WORK INSTRUCTIONS -
Apart from the pictures, every entry below should be repeated exactly.

PROVIDED RECORDS -
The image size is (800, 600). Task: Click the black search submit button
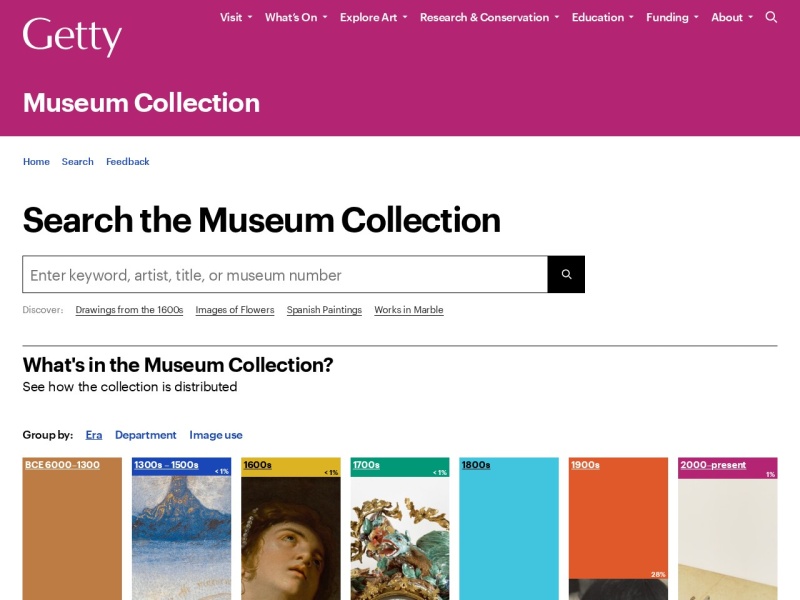(566, 274)
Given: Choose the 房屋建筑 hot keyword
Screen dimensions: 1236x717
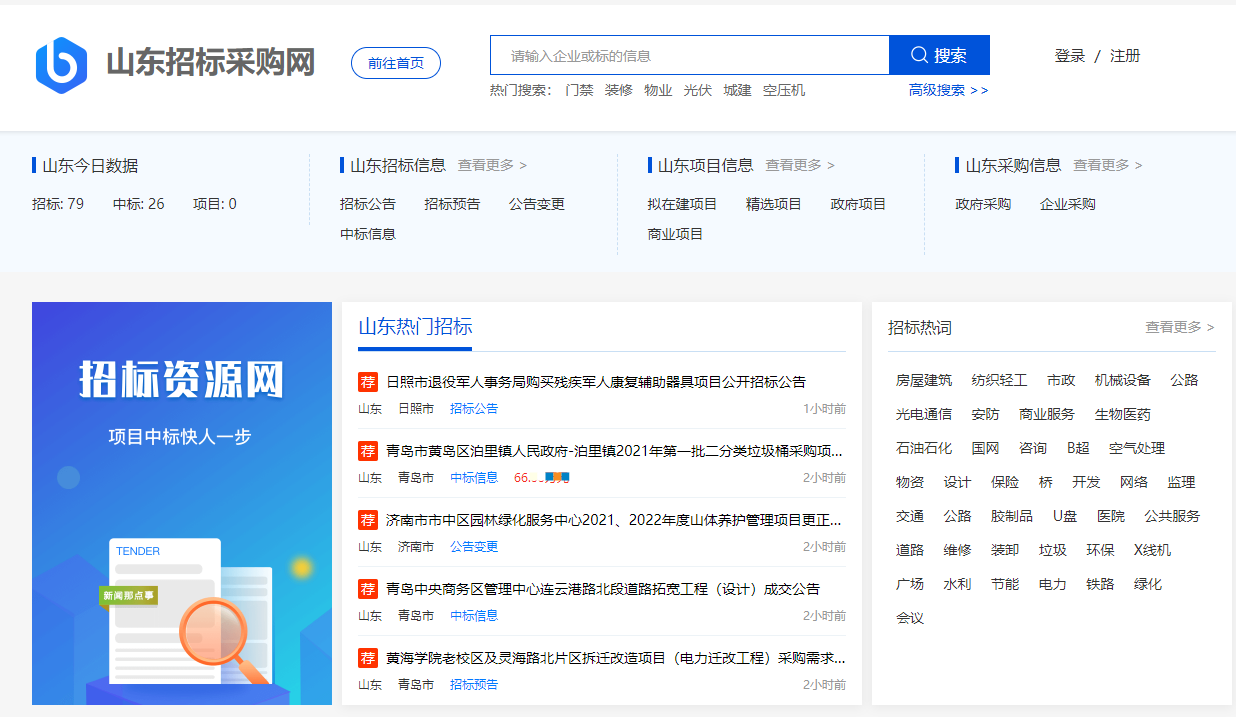Looking at the screenshot, I should click(923, 380).
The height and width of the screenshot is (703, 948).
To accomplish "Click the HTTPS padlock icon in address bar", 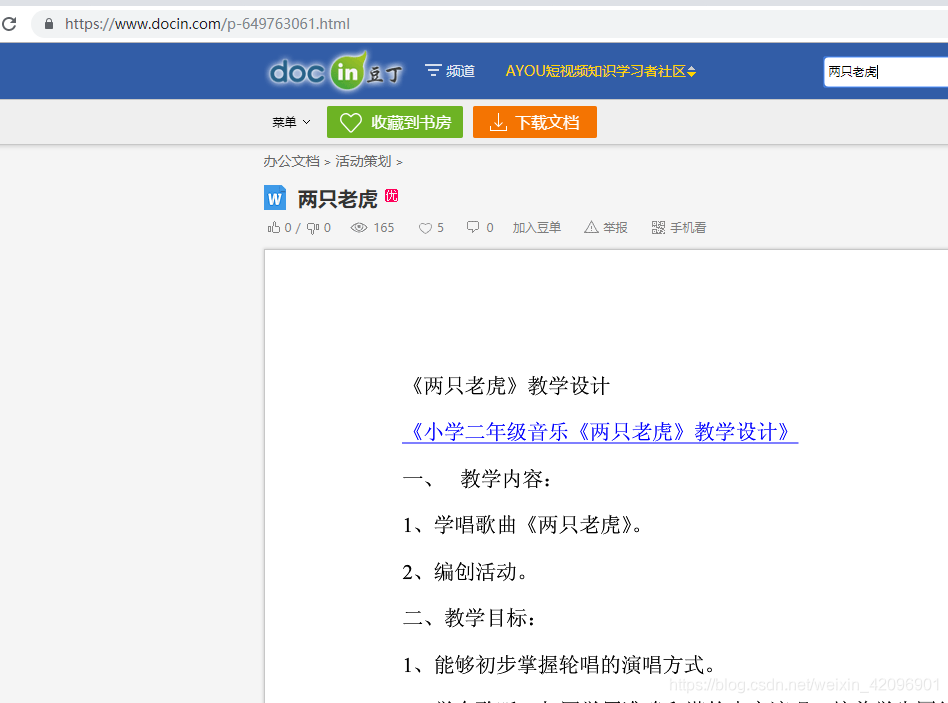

SOLVED EXERCISE -
The image size is (800, 600). Task: Click the black search submit button
(566, 274)
Given: Choose the 房屋建筑 hot keyword
Screen dimensions: 1236x717
Looking at the screenshot, I should click(923, 380).
The height and width of the screenshot is (703, 948).
To accomplish "Click the HTTPS padlock icon in address bar", 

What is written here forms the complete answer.